--- START ---
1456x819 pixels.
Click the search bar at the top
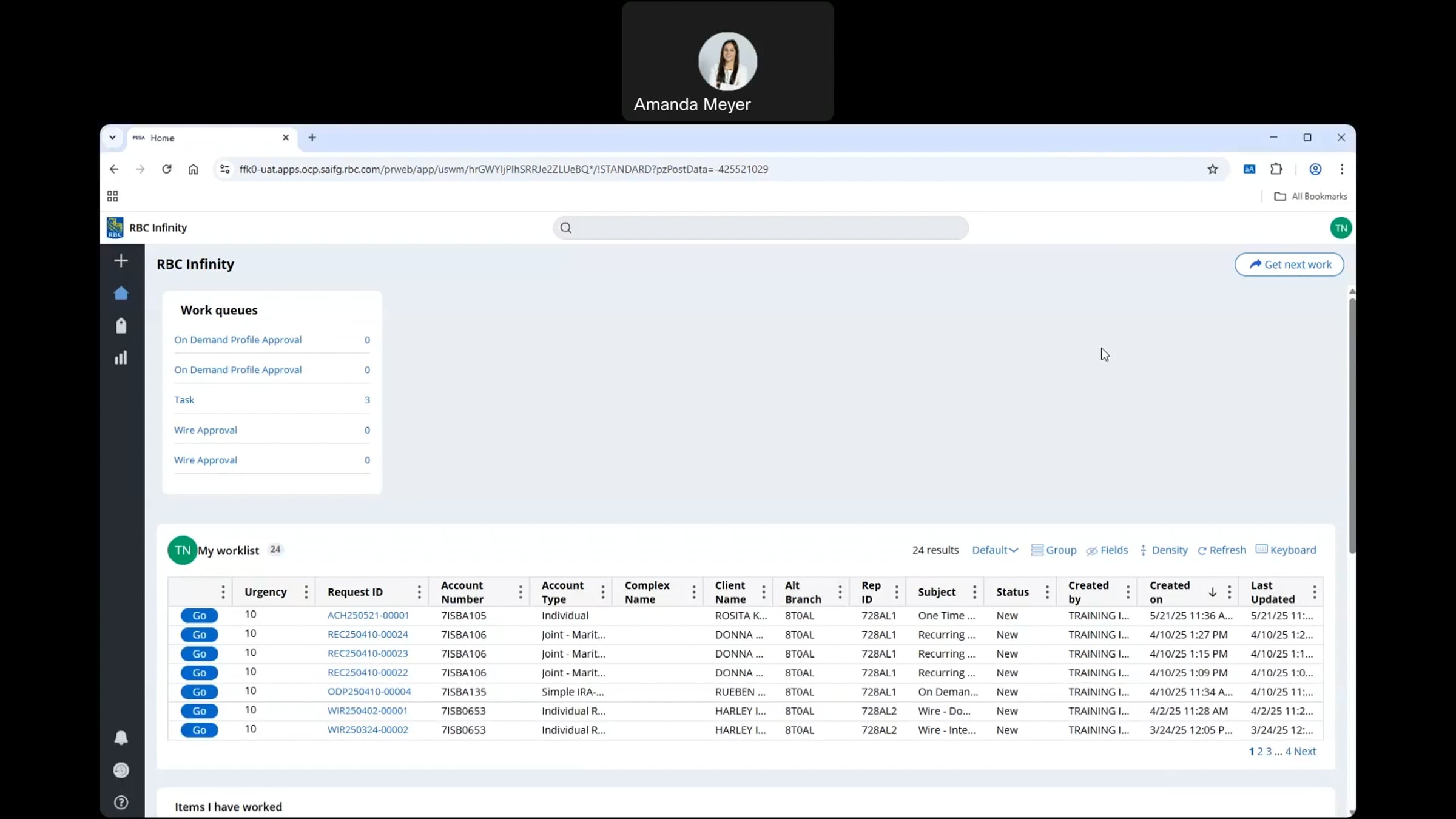click(760, 228)
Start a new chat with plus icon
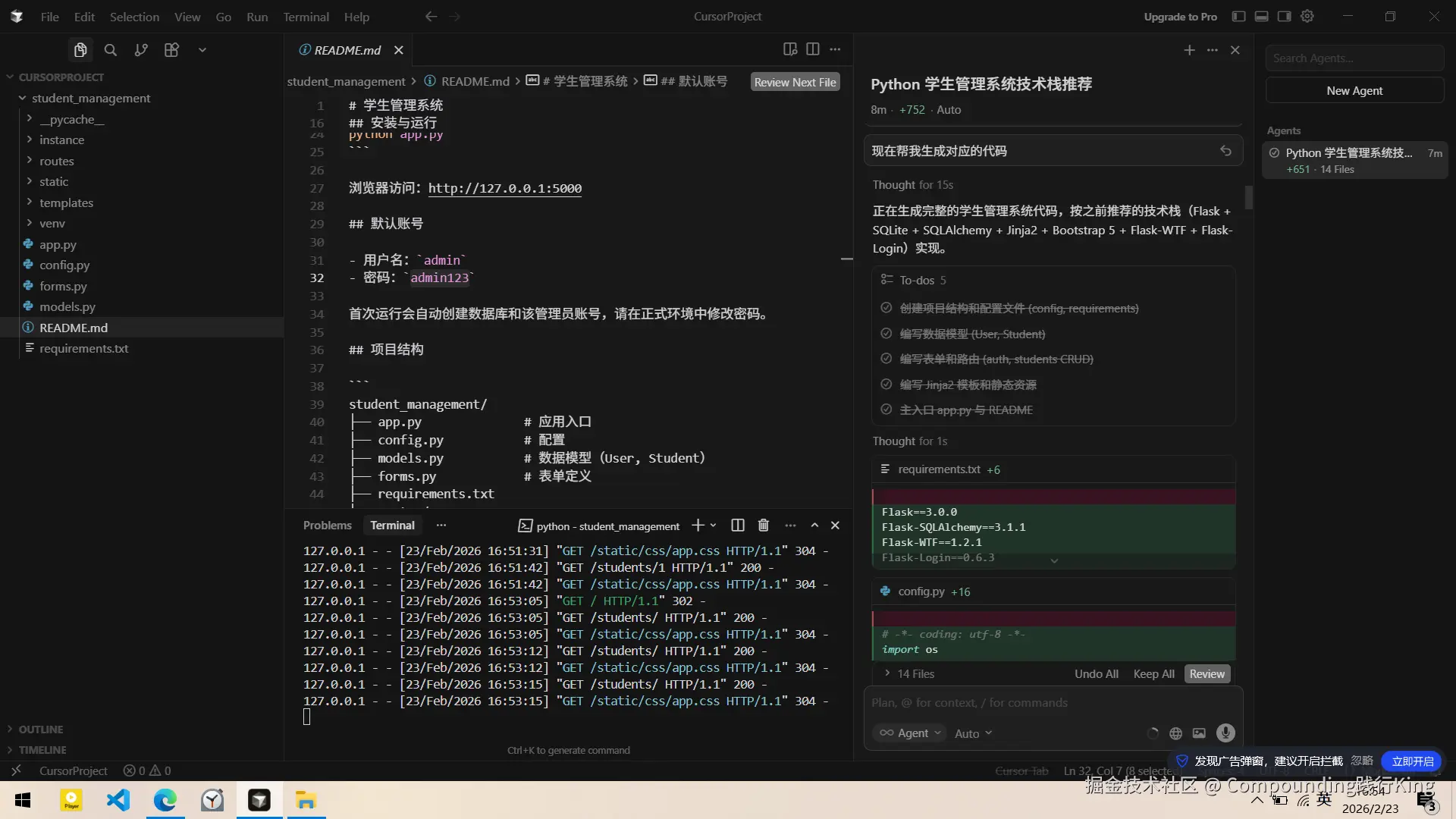The width and height of the screenshot is (1456, 819). point(1189,50)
--- END ---
When you restate the listing, keep every word as it is and drop the pictures.

1456x819 pixels.
Click the search bar at the top
click(760, 228)
Start a new chat with plus icon
The width and height of the screenshot is (1456, 819). point(1189,50)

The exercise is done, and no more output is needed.